*** Data in this exercise ***
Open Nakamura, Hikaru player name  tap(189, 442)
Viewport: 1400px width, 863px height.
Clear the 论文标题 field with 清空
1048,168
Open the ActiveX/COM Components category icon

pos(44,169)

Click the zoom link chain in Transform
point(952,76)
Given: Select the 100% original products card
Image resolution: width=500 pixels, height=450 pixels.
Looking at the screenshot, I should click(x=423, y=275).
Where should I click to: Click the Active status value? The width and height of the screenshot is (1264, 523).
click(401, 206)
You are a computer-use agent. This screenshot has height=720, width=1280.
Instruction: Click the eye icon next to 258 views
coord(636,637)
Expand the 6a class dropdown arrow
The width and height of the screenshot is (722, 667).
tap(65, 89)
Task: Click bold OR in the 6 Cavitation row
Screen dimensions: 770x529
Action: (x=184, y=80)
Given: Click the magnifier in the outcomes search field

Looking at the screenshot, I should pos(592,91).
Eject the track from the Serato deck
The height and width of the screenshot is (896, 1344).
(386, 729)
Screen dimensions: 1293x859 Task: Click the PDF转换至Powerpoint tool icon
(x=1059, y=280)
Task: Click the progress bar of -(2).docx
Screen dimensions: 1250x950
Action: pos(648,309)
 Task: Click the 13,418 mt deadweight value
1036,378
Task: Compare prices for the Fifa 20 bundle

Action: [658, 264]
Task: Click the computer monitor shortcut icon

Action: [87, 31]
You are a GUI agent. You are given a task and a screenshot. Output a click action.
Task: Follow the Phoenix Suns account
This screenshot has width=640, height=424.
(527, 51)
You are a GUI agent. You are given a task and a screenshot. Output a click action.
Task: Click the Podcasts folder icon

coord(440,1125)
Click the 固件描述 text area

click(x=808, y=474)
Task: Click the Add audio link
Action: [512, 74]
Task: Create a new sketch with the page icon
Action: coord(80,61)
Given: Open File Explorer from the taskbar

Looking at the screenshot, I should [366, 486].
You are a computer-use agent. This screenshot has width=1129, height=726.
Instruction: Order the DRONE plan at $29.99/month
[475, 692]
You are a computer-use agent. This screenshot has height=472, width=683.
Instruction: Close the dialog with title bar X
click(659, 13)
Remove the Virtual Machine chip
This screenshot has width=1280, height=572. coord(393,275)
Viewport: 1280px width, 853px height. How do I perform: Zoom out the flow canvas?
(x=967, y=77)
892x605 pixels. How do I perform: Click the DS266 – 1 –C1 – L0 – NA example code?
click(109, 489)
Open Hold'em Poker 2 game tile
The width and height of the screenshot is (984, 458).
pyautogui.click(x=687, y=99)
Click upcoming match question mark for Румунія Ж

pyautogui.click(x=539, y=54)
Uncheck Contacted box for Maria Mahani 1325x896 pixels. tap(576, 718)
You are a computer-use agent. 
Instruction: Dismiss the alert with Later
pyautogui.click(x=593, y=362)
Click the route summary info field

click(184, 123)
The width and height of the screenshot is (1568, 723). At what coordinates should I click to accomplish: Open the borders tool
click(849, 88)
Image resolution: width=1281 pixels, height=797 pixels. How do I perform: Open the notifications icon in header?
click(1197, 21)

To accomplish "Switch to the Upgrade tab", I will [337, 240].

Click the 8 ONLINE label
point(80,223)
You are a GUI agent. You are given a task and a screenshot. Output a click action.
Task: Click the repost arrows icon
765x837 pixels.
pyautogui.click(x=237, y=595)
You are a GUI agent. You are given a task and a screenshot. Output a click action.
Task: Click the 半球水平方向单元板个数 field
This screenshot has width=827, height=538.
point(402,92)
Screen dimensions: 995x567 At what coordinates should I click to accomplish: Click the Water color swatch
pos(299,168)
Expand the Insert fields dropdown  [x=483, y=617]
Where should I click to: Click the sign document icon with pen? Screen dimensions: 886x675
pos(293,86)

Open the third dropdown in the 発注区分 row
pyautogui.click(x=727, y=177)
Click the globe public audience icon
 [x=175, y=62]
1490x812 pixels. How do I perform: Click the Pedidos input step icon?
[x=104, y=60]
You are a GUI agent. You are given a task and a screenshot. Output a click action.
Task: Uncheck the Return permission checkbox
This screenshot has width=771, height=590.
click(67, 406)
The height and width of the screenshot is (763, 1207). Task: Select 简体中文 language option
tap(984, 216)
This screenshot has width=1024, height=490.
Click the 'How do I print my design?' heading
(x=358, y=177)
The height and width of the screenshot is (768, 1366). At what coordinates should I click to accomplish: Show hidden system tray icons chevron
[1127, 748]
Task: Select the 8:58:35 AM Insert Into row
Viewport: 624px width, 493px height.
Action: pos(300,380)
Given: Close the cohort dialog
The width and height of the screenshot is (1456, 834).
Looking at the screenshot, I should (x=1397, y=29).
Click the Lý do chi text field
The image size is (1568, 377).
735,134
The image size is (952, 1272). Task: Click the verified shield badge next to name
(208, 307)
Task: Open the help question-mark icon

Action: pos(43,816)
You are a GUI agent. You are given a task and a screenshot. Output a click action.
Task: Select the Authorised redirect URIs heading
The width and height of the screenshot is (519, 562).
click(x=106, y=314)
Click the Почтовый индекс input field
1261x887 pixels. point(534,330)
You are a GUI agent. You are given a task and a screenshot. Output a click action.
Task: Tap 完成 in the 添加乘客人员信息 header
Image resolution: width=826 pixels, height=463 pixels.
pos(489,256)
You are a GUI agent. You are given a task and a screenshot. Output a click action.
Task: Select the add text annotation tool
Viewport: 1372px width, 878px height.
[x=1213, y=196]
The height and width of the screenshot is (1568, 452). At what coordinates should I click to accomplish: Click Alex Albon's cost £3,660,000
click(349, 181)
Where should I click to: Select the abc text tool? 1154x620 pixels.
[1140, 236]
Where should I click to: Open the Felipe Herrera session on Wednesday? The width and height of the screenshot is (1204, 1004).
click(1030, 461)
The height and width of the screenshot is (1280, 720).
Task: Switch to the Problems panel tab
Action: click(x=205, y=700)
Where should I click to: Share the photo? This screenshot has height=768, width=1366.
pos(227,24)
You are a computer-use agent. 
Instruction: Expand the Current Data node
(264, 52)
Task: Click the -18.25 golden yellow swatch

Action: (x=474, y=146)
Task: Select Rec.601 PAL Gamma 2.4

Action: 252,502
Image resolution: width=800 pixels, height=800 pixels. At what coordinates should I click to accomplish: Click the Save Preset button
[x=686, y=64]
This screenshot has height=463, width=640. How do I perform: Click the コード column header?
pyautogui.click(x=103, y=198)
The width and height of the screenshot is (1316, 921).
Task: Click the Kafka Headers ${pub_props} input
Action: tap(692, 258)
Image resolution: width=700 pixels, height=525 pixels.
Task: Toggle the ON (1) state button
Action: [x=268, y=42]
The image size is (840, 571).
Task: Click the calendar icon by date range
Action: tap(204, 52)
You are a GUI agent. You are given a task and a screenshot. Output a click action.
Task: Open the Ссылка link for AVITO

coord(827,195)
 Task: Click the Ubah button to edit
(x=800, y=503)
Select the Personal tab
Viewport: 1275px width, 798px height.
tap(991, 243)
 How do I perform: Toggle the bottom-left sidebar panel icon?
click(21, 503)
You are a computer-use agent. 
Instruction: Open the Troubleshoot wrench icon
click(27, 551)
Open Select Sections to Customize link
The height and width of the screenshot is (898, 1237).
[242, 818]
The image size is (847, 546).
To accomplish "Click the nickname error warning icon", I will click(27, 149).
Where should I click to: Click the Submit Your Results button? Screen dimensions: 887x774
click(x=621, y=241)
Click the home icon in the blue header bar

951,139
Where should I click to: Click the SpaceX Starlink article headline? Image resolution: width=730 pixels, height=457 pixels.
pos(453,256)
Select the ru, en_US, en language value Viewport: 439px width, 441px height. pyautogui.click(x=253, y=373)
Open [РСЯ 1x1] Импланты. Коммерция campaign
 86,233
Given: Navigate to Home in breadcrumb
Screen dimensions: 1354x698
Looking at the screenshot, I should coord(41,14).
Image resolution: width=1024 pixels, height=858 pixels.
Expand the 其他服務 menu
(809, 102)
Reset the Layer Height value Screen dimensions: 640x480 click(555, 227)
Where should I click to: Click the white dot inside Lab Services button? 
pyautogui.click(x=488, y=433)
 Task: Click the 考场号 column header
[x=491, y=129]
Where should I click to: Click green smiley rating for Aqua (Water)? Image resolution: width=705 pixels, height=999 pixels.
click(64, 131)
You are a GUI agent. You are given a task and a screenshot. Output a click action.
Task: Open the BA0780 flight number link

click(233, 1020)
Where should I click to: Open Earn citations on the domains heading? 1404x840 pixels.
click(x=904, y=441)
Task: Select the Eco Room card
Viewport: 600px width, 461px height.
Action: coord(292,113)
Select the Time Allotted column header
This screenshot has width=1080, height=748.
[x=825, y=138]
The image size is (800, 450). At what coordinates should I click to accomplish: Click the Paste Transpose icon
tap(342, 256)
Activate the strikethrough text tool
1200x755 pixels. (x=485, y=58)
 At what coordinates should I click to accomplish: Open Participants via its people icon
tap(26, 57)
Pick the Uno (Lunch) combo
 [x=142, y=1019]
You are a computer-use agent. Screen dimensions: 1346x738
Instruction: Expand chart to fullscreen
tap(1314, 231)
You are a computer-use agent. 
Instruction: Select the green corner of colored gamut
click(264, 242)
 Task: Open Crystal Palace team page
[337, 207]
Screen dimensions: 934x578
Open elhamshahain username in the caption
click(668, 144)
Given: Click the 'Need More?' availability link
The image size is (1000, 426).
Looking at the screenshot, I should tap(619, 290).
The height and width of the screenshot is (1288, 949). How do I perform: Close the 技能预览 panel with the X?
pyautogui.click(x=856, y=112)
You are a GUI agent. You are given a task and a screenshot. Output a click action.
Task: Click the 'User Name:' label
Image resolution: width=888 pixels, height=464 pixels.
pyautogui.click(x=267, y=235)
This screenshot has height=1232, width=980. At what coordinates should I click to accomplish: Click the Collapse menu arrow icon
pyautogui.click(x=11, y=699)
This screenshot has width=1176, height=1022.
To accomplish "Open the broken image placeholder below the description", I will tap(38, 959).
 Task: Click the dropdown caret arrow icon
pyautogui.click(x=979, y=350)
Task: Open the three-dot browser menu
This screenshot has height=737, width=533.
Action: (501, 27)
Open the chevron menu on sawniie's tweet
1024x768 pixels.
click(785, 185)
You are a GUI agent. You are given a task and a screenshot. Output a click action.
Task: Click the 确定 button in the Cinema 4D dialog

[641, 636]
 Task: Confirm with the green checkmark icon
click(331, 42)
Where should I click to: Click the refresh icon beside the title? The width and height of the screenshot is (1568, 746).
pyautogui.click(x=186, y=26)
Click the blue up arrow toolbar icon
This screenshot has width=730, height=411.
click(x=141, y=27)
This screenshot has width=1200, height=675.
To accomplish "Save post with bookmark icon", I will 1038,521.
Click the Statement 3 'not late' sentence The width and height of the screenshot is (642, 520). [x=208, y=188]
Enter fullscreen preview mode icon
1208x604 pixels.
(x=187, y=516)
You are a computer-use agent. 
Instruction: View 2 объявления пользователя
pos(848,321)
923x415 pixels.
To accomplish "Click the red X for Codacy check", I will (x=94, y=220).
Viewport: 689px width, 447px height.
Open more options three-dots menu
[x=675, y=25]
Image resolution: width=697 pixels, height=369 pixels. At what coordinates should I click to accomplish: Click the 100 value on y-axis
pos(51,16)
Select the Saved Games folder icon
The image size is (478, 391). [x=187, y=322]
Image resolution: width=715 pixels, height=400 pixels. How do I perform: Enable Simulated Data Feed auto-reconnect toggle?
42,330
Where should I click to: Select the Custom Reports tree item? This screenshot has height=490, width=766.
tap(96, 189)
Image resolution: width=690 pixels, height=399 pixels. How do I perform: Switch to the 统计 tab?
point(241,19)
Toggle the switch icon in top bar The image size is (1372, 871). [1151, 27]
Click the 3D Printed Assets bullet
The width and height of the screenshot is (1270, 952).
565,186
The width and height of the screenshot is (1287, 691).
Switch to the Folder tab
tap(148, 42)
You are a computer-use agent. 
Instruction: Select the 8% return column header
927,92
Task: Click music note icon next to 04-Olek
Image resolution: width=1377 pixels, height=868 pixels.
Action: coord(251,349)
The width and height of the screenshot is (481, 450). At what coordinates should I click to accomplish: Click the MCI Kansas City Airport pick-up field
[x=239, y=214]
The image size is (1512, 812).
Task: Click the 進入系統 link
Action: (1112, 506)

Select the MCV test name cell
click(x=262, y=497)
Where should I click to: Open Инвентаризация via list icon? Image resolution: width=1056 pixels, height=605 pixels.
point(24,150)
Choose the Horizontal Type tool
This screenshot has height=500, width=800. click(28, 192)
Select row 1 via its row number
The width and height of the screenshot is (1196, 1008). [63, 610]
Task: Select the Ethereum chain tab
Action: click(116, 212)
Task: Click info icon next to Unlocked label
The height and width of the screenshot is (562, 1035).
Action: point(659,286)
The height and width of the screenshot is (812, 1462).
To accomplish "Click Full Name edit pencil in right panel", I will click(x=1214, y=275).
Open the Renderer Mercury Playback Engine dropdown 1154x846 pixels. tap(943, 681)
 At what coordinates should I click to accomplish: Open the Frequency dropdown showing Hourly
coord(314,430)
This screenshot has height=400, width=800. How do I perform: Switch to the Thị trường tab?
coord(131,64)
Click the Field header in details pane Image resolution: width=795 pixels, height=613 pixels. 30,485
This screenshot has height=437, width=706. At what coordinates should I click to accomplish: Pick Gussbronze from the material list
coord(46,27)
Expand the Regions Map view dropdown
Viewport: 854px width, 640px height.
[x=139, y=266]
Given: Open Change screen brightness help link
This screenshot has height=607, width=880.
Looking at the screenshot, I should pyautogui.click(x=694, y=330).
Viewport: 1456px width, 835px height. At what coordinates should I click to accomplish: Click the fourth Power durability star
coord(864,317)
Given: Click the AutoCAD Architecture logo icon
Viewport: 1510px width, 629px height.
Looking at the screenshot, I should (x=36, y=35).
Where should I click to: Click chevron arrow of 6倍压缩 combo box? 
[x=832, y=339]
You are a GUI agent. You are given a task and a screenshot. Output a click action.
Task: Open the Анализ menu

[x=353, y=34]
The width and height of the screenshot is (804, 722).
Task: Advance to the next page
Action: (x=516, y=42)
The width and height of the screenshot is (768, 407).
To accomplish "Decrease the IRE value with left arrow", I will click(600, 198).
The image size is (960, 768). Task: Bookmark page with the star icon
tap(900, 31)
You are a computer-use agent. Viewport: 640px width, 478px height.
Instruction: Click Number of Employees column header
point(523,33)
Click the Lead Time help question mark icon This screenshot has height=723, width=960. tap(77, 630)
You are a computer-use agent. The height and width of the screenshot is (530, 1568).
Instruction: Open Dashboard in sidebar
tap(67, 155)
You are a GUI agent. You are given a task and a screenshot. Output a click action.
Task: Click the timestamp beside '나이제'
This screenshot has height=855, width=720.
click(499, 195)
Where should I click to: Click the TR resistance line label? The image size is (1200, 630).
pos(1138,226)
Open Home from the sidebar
*** End of Data in this exercise ***
### About this task
Each line of the entries above that has the word "Uncheck" is to be copied.

### Answer section
Uncheck Contacted box for Maria Mahani 1325x896 pixels. tap(576, 718)
Task: Uncheck the Return permission checkbox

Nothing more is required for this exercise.